The big decision to watch for – the one that will bring the most contentious debate within Colombia – is whether President Uribe will agree to the guerrillas’ likely demand for financial support during an eventual cease-fire. The idea of writing checks to guerrillas who want to overthrow you, even before a peace agreement has been signed, may seem preposterous on the surface – sort of like paying protection money to keep a cease-fire going – but in the case of the ELN it actually makes sense.

The ELN gets very little money from drug trafficking (though, as indicated in an earlier posting, that may be starting to change). As a result, the group funds much of its costs through acts of aggression against Colombia’s civilian population, particularly extortion and kidnapping for ransom.
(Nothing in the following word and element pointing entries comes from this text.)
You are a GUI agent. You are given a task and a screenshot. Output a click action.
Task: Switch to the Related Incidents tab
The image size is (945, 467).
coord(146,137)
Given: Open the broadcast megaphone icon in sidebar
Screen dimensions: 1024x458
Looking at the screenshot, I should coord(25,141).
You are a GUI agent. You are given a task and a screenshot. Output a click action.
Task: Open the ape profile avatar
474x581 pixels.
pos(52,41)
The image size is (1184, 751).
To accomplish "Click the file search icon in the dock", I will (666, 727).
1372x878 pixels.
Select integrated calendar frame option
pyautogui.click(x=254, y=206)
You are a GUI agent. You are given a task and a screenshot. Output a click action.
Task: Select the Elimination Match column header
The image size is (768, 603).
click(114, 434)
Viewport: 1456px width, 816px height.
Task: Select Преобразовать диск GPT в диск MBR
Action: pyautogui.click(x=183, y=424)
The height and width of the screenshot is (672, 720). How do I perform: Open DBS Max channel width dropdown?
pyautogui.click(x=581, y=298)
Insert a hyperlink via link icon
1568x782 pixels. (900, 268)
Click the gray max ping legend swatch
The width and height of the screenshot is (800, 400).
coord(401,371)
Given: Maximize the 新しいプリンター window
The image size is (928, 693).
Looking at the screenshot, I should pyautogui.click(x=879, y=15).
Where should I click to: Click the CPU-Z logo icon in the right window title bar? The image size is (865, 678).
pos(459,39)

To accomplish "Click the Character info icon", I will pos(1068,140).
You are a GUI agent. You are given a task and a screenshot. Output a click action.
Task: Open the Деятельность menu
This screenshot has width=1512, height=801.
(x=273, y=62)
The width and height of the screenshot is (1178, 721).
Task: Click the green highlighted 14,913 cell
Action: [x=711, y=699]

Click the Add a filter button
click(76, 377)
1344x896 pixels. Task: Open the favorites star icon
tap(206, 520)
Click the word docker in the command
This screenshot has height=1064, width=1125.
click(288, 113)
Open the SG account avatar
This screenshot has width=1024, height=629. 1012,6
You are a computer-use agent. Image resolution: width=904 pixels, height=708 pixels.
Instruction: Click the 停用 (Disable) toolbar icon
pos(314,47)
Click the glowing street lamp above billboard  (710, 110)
If the ELN were to declare a cease-fire including a halt to kidnapping and extortion, most of its revenue would dry up.

“Since the ELN has refused and will continue to refuse to involve itself in narcotrafficking,” top ELN leader Antonio García told a guerrilla magazine in April, “we cannot suspend our retentions and taxation [guerrilla terms for kidnapping and extortion], because we need to finance our social and political activities and the sustainment of our men.” Unlike the AUC paramilitaries, whose heavy reliance on narcotrafficking has helped sustain them through three years of a partially observed cease-fire, the ELN views a total cease-fire as tantamount to bankruptcy. Indeed, the ELN has never in its history declared a cease-fire (other than occasional Christmas holiday truces).

If President Uribe is to coax the ELN into a bilateral cease-fire, then, he is going to have to address the guerrilla group’s economic concerns. This issue has set back attempts to negotiate with the ELN in the recent past. A round of talks in Cuba with the outgoing Pastrana government fell apart in May 2002 after the guerrillas demanded that the government provide a $40 million stipend during a six-month cease-fire period. While this was likely just an opening offer – sort of like a tourist bargaining on a souvenir in a market – it was, for Pastrana and his lame-duck negotiating team, a political impossibility.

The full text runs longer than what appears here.